Pour un historien…pour un journaliste…pour un spécialiste…pour un internaute… Justement Wikileaks n’a pas à choisir ce n’est pas leur idée, c’est en cela que je revenais sur la notion d’information et celle de communication chez Norbert Wiener et c’est là ou oui c’est bien un processus de réflexion sur la transparence.
En tant qu’historien je partage aussi ses remarques… en tant que citoyen point du tout. Nos deux articles s’opposent du fait qu’on ne parte pas des mêmes postulats ou de la même histoire, celle du réseau face à celle du renseignement.

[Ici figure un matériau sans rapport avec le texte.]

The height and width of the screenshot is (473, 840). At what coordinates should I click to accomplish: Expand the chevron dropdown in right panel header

Pour parler du problème de l’absence de filtres du Web, c’est un faux problème. Encore faut-il considérer l’infinité d’initiatives, dans tous les domaines, qui cherchent à occuper une petite place, celle d’un petit filtre à son échelle (Substance-M en fait partie, bien sûr, à l’instar de millions de sites webs amateurs du même acabit). Le soucis aujourd’hui il est clair: les investisseurs ne savent pas comment tirer profit du Web. Pour tout un tas de raisons marketing, soyons claires: le profilage des publics est encore difficile, le tracking peu efficace, du coup les investissements sont aléatoires et le sacro-saint ROI peine à paraître suffisamment clair. Le jour où le revenu publicitaire « online » sera clairement défini, bizarrement, tout glissera sans problèmes et les « filtres » seront considérés comme il se doit.
Sinon oui, j’avais pas lu le papier de Rue89 que tu linkes, Jean-No.

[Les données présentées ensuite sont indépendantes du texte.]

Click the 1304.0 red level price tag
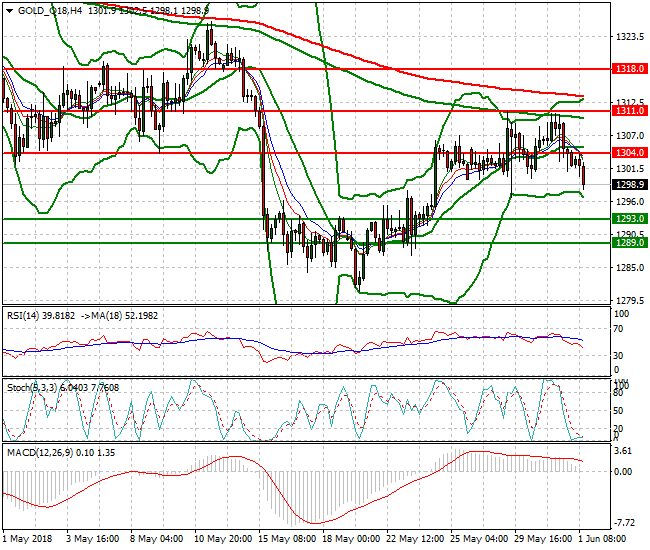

Je crois que c’est simplement un rejet limite systémique, comme un corps étranger introduit on ne sait comment mais qui ne peut pas s’adapter. Wikileaks présuppose cette nouvelle économie, qui est justement bien différente de cette « économie basée sur le contrôle du flux d’informations ». Et c’est bien ça le problème. D’autant qu’on ne sait pas encore la nommer et/ou la définir, cette nouvelle économie. Mais on sait qu’elle va à l’encontre du « vieux » modèle, celui qui est né avant le Web.
Dans les moments charnières d’une société, le pire, à mon sens, c’est de se retrouver à l’envers de l’Histoire. Rue89 et les journaleux qui pondent ce genre de papiers devraient se poser les vraies questions au lieu de chercher à bâtir des digues et des barrages qui, un ou l’autre, dans 5 ans, dix ans, 30 ans, finiront par céder. Parce que plus le temps passe, plus la barricade monte, et plus l’aboutissement et l’éclosion pure et simple de cette « nouvelle économie » de l’information et du flux posera des problèmes insolubles aux structures d’avant le Web.
J’aime bien dire que tout ce qui vient de l’humain est comme l’humain: il doit s’adapter ou mourir. Pour l’instant, Antonin Grégoire choisit la mort; la belle mort, pour défendre des idéaux qui ont quasi disparu à peu près partout sauf dans le microcosme journalistique, mais la mort quand même.